MCMC_directory = path to subdirectory where results and plots from the MCMC will be saved.

filename_mcmc_results = file name (with path) where the MCMC results will be written.

atm_profs_directory = path to subdirectory where atmospheric profiles are stored.

filename_em_line_spec = file name (with path) of the model emission line spectra.

obs_directory = path to subdirectory where observations are stored.

list_science_spectra = list containing the file names of the spectroscopic observations to be analysed.

instrument = string containing the instrument name. Current instruments supported are: CARMENES (NIRPS and ESPRESSO in prep.).

R_instrument = resolution of the selected instrument.

n_orders = number of spectral orders the instrument data is divided into.

filename_site_values = file name (with path) where the information about the observations, the observing site and the weather conditions will be written. As a default, it will be saved in MCMC_directory. =

include_stelmod = boolean variable specifying whether or not to include a stellar model in the analysis.

filename_stelmod_lam = name of the file (with path) containing the wavelength distribution of the stellar model.

filename_stelmod_spec = name of the file (with path) containing the flux of the stellar model.

molecs = list containing names of the molecules to be included in the modelling via line-by-line absorption.

molecs_for_cia = list containing the reaction pairs to be included in the modellign via collision-induced absorption (CIA).

stelpars = Python object to store the stellar parameters.

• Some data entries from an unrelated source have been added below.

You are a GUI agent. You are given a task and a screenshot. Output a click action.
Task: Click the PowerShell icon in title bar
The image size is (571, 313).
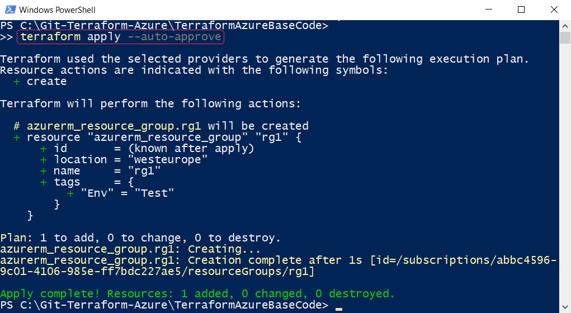click(8, 10)
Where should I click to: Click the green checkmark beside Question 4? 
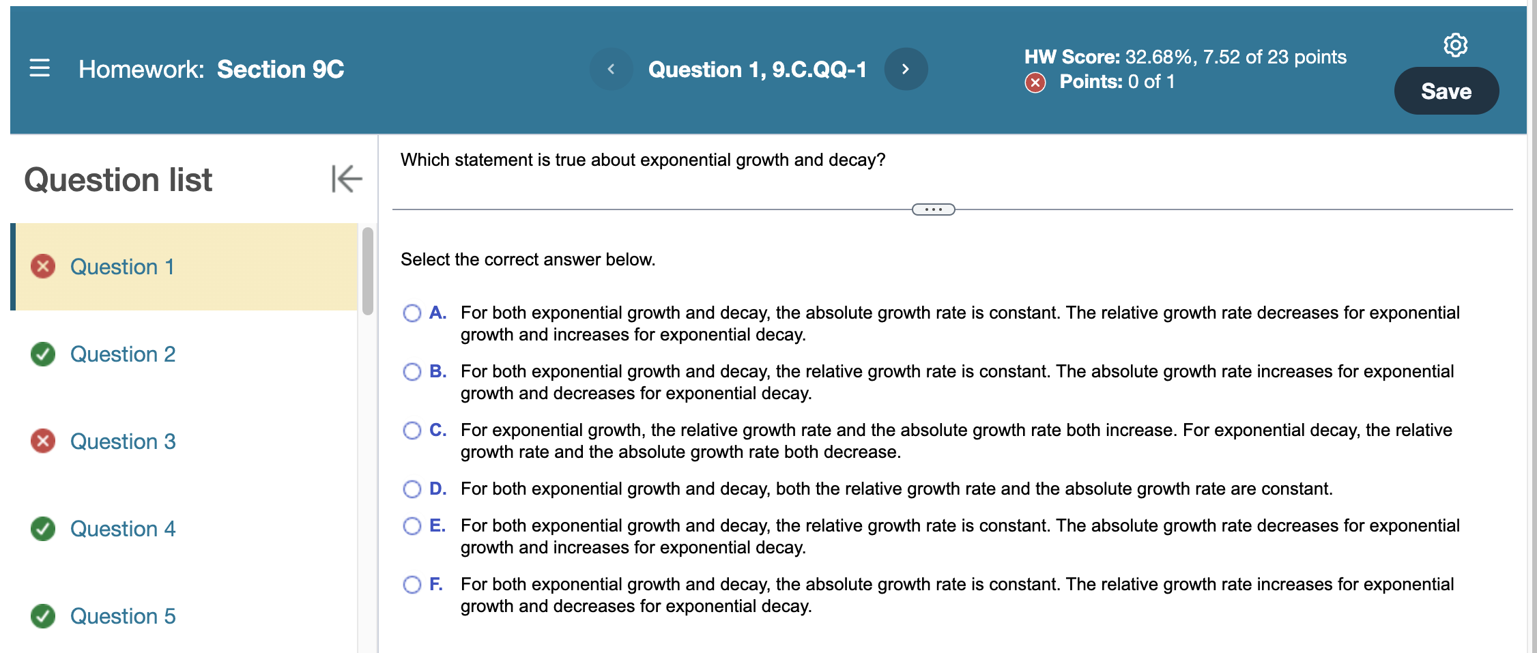point(42,529)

Here, the parameters needed are the star’s projected rotational velocity \(vsini\) and a linear limb-darkening coefficient \(\varepsilon\). The effective temperature \(T_\text{eff}\), surface gravity \(\log{g}\) and metallicity FeH are not used in any of the calculations but are defined here for ease of access because they are needed to determine the best stellar model and limb darkening coefficient to use.

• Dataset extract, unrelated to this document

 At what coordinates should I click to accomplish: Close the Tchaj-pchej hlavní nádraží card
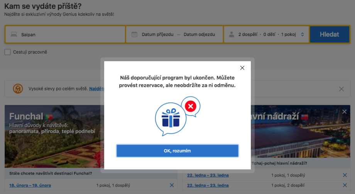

orbpars = Python object to store the orbital parameters. Here, the parameters needed are the systemic velocity \(V_\text{sys}\), the stellar RV semi-amplitude \(K_s\), the planet’s orbital period P and mid-transit time \(T_0\).

scale_profs = boolean variable specifying whether or not to scale the atmospheric profiles to match the values measured by the observatory’s weather station (as reported in the observation’s FITS header).

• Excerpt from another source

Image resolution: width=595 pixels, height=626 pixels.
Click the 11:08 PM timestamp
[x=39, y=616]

vel_step = velocity step to convert the telluric and stellar model to a constant \(\Delta\)\(\lambda\)/\(\lambda\).

DMF_O2 = atmospheric dry air mole fraction of O2.

free_molecs = list of molecules whose abundances will be free parameters for the MCMC (these have to be included in molecs).

spec_orders = spectral orders to be included in the analysis.

deep_line_threshold = minimum transmission below which points will be deemed too deep and masked out of the analysis when looking for the best-fit telluric models.

Once all of the parameters are specified, you can run the script by doing:

>>> python setup.py

Run to carry out injection and recovery tests

setup_inj_rec.py will first run an automatic check for bad observations based on their measured SNR and airmass (whose limits can be customly specified) and then carry out several injection and retrieval tests for Astroclimes and Principal Component Analysis (PCA; as described in Giacobbe et al. 2021), where the level of erosion of the planetary signal is determined with an MCMC. IMPORTANT: there are two different MCMCs referenced here. The first MCMC, which is run by setup.py, will be referred to as the “molecular abundance MCMC”, whereas the second MCMC, run by setup_inj_rec.py, will be referred to as the “injection and recovery MCMC”. Just as before, there are a number of variables inside setup_inj_rec.py that you need to specify, which are listed and explained below. Also note that setup.py must be run beforehand, as its data products are used by setup_inj_rec.py.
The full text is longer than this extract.